Travail à faire
1. Selon le texte sur la mobilité urbaine en Afrique, quelle part des trajets journaliers la marche représente-t-elle dans les villes du continent ?
2. Prolongez le texte sur la mobilité urbaine en Afrique à la suite de sa dernière phrase.

Texte extrait
———
Selon un rapport réalisé par l’Africa CEO Forum et Okan Partners, 900 millions d’Africains vivront en milieu urbain d’ici 2050. Cette forte densité démographique exacerbera les problèmes de mobilité dans les principales villes du continent. Les pouvoirs publics auront besoin d’environ 100 milliards $ par an pour les résoudre. 60% de la population africaine vivra en milieu urbain d’ici 2050.
Les villes du continent abriteront 900 millions d’habitants contre 600 millions à l’heure actuelle. Cette forte densité démographique augmentera de 600 % les besoins en infrastructures et en services de mobilité urbaine sur la période. Les problèmes liés à la congestion urbaine massive seront exacerbés.
À ce jour, le taux de motorisation en Afrique est encore faible, soit 4 fois inférieur à celui de l’Amérique latine. La marche représente entre 40 et 80 % des trajets journaliers dans les villes. La congestion, telle qu’elle est maintenant, entraîne déjà des pertes de productivité estimées à 8 % du PIB au Ghana.
Avec l’augmentation du nombre des véhicules qui seront achetés, le manque d’espace dans les villes africaines pourrait s’aggraver. Les émissions de carbone liées au transport urbain exploseront elles aussi. En Afrique subsaharienne, elles sont actuellement 5 fois plus élevées qu’en Amérique du Nord.
La cause d’un tel écart entre les deux régions réside dans la prépondérance du transport automobile dans les villes africaines. La pollution de ce secteur tue 30 personnes sur 100 000 en Afrique, posant un véritable problème de santé publique.
———
Données fournies
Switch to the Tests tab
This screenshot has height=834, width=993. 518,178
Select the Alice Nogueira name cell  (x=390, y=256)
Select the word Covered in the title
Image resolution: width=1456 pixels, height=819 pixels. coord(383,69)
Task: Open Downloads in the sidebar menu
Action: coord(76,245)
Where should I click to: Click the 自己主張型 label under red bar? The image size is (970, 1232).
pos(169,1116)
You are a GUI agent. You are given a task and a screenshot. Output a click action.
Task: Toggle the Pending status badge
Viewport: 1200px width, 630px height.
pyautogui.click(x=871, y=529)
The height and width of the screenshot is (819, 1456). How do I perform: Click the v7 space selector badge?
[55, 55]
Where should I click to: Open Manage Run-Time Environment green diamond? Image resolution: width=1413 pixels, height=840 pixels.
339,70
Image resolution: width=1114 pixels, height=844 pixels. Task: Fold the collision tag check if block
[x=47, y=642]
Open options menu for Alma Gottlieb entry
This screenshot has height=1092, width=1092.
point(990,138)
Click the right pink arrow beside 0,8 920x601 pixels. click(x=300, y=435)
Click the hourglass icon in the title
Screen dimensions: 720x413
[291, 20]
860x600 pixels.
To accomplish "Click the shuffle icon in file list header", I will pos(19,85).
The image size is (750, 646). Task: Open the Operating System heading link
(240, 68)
———
Réponses attendues
1. Entre 40 et 80 % des trajets journaliers.

2.
L’Afrique a besoin, selon ce rapport de financements annuels compris entre 80 et 100 milliards $ pour résoudre ses problèmes de mobilité urbaine. Face aux multiples défis à relever au cours de la prochaine décennie tels que l’adaptation climatique, le désendettement et la relance économique, les pays du continent n’arrivent pour l’instant à mobiliser que 50 % des fonds nécessaires.
Malgré l’aide des partenaires financiers comme la Banque mondiale, ils restent confrontés à un déficit de l’ordre de 30 à 40 milliards $. La contribution du secteur privé s’avère donc indispensable pour combler ce manque.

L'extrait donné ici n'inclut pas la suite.